At Austin's SXSW Female Heroines Kick Ass Back: Anne Hathaway, Brie Larson, Charlize Theron

As Austin's SXSW festival comes to a close, a new kind of hero took center stage, writes Joanna Robinson for Vanity Fair. "the battle-tested and badly bruised action heroine."

In a year when throngs of women are still reeling from Clinton's presidential election loss and the ascendancy of a narcissistic, Twitter-crazy megalomaniac to the White House, our commitment to resistance is bolstered by kickass heroines who get knocked down and rise up again. They include Anne Hathaway in 'Colossal'; Brie Larson in 'Free Fire'; Charlize Theron in 'Atomic Blonde'. 

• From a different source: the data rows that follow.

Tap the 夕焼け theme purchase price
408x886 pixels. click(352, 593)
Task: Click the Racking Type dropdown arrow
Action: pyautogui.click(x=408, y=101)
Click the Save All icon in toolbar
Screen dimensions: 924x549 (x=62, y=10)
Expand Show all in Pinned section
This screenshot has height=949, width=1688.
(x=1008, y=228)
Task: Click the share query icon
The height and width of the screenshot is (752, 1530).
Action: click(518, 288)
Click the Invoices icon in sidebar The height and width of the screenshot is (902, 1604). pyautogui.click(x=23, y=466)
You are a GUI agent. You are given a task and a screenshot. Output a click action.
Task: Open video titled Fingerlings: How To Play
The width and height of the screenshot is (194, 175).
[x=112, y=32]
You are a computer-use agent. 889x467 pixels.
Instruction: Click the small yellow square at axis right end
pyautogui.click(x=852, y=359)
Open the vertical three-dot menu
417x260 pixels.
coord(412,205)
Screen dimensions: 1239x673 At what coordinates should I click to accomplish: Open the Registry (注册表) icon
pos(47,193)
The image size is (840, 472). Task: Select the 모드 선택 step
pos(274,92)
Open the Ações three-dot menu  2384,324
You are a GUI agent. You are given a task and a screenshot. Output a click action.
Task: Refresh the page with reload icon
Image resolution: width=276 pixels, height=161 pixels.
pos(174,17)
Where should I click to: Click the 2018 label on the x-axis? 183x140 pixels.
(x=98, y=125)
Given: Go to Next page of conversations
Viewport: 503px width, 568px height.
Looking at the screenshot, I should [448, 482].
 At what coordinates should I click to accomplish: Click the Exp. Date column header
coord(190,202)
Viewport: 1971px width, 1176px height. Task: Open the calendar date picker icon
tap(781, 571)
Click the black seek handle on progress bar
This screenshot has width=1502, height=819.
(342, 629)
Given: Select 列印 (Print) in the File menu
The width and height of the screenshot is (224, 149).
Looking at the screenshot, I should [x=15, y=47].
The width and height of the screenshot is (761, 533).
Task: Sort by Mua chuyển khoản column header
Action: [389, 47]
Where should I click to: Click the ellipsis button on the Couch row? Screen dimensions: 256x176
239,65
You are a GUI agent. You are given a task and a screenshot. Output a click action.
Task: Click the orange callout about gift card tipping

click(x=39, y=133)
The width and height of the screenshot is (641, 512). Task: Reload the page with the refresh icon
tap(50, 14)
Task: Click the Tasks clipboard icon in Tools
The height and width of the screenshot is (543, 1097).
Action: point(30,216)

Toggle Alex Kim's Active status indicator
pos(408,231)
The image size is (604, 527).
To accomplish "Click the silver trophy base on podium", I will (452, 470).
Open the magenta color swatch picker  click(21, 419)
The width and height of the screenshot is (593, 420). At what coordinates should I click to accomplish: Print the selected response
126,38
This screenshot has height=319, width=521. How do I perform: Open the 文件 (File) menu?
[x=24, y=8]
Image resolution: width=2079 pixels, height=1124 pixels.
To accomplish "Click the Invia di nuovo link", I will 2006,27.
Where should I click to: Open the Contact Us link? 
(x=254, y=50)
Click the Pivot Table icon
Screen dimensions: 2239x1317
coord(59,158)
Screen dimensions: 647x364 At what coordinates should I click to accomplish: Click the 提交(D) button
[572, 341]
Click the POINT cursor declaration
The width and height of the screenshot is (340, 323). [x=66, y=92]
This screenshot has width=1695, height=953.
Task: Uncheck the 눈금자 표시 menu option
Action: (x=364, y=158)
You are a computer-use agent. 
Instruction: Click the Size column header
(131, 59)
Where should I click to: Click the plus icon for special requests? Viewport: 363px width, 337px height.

There’s been a resistance growing—even among those who clamor for more female-fronted stories in film and television—against the catch-all phrase “strong female character.” Those three little words are often thrown up in defense of characters who are two-dimensional at best. If she can punch like the guys (or, as is often the case, better than the guys), then she must be strong, right? But actual progress is not about women being superior to their male counterparts; it’s about them being treated equally. And when most action films starring women are precious about their leading ladies, seeing the real consequence of violence on a female body is both shocking and refreshing. The heroines of SXSW offerings Free Fire, Atomic Blonde, and Colossal, just like generations of male heroes before them, grit their teeth through swollen faces, split lips, and bullet wounds to keep fighting their way out.